Nothing mystical about it (again, outside certain episodes of TNG). It's about not exercising dominance, that's all. Not putting a thumb on the scales of other cultures (as so many Earth nations had been guilty of doing). Offering genuine humanitarian aid without strings attached—that's fine, and it's where the UFP should/would "interfere."

100% agreed.

Sci said:
I mean, the unavoidable implication of this explanation is that the Federation Starfleet practices segregation....

Why not?

:cardie:

Are you aware of how potentially offensive starting your argument off that way could be given the real-world implications of such a thing?

Surely in their era "segregration" is no longer associated with discrimination, or any form of unequal or preferred treatment the way it still is in our time, simply because the idea of unequal treatment is something they've left behind them for over three centuries.

See... the thing is, "separate but equal" is almost never actually equal. Equality inherently requires integration. Yes, in this fictional construct that is Star Trek, there may occasionally be biological necessities such as incompatible atmospheric requirements. But if you're constructing a work of fiction like Star Trek, I would say that creators have an obligation to depict diverse species and diverse real-world cultures as an integrated whole. Because there is no equal treatment without integration. In the real world, there is no such thing as separate but equal. There is no such thing as egalitarian segregation.

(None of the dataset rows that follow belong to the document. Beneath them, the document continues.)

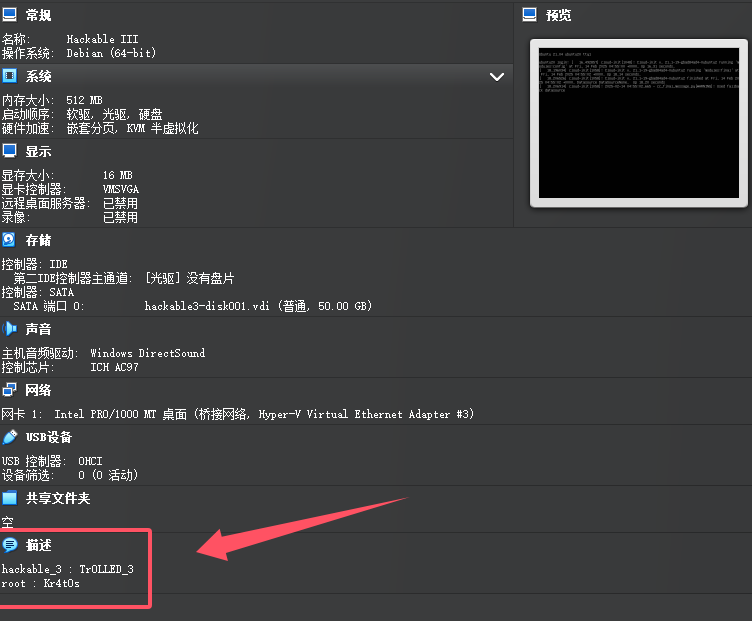752x621 pixels.
Task: Click the Preview (预览) monitor icon
Action: click(529, 15)
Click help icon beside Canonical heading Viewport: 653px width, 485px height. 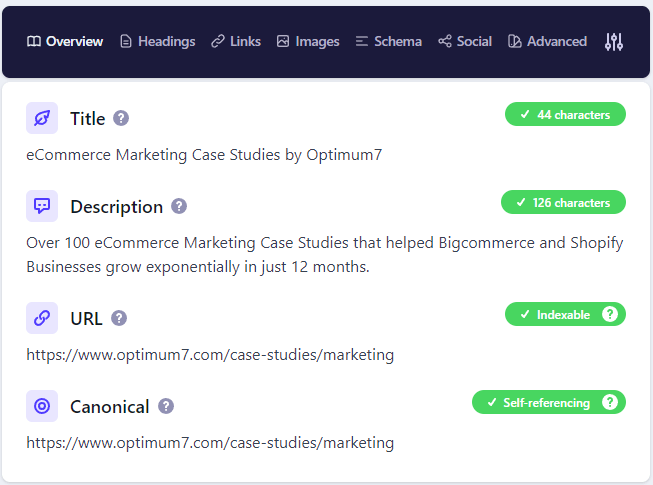click(166, 406)
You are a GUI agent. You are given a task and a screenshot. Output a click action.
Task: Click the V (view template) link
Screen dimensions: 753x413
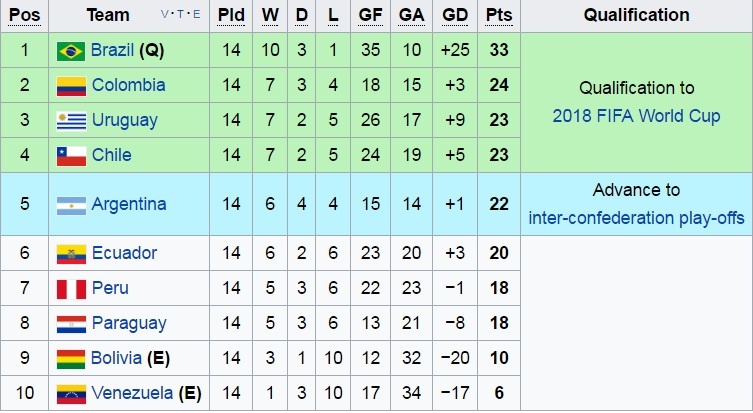pyautogui.click(x=165, y=15)
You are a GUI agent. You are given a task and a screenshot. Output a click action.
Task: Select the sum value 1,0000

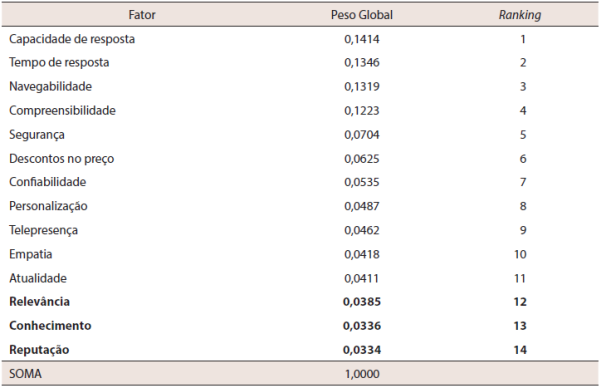362,374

And within the fictional world of Star Trek, leaders should be aware that that same principle holds true, and should seek to minimize species segregation as much as possible.

And it could just be eminently practical to simply put all chlorine-breathing species on the same type of ships, and all oxygen breathing species on another contingent of ships. Otherwise, everyone would have to wear environmental suits on the job all the time.

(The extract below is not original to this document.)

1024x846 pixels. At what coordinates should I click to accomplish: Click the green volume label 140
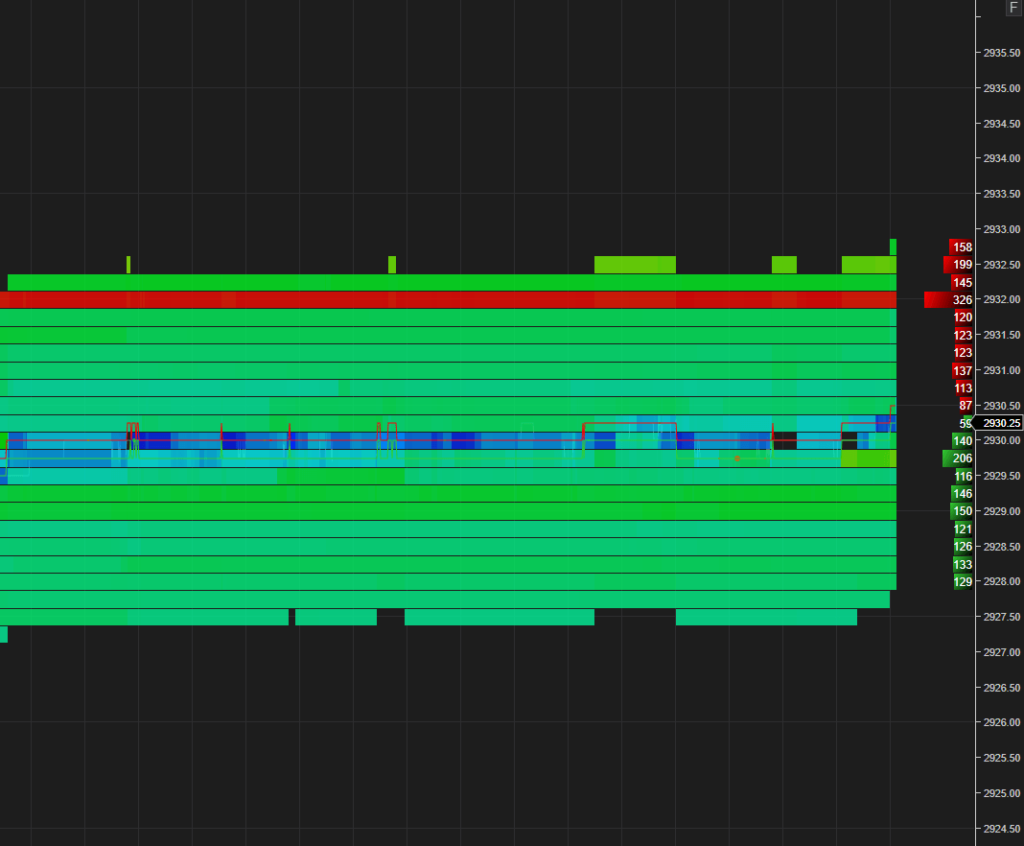tap(962, 441)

Sure -- a compelling biological necessity. But even then, that should be mitigated as much as possible. If you can have chlorine-breathing officers on an oxygen-breathing ship through special apparatuses without compromising crew safety or significantly compromising crew performance, you should. And vice versa. Equality comes from integration.

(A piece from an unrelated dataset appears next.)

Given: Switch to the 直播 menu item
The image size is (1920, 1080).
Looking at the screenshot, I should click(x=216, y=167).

And even between lifeforms that can intermingle, such as Vulcans and Humans, perhaps most still prefer the company of their own species - given how for example Tuvok often is the butt of (goodhearted) jokes and pranks on Voyager, that would be understandable.

Better idea: Officers and crew who engage in such bigoted behavior should suffer disciplinary action, and officers from diverse cultures should be integrated into unified crews whenever biologically possible.
 
And within the fictional world of Star Trek, leaders should be aware that that same principle holds true, and should seek to minimize species segregation as much as possible.
This is why I find the humancentric nature of Star Trek uncomfortable, for me it reflects the eurocentric nature of life. What's the lesson for the TV audience, humans are soo special it takes us to create a UFP (ENT) and be its military leaders?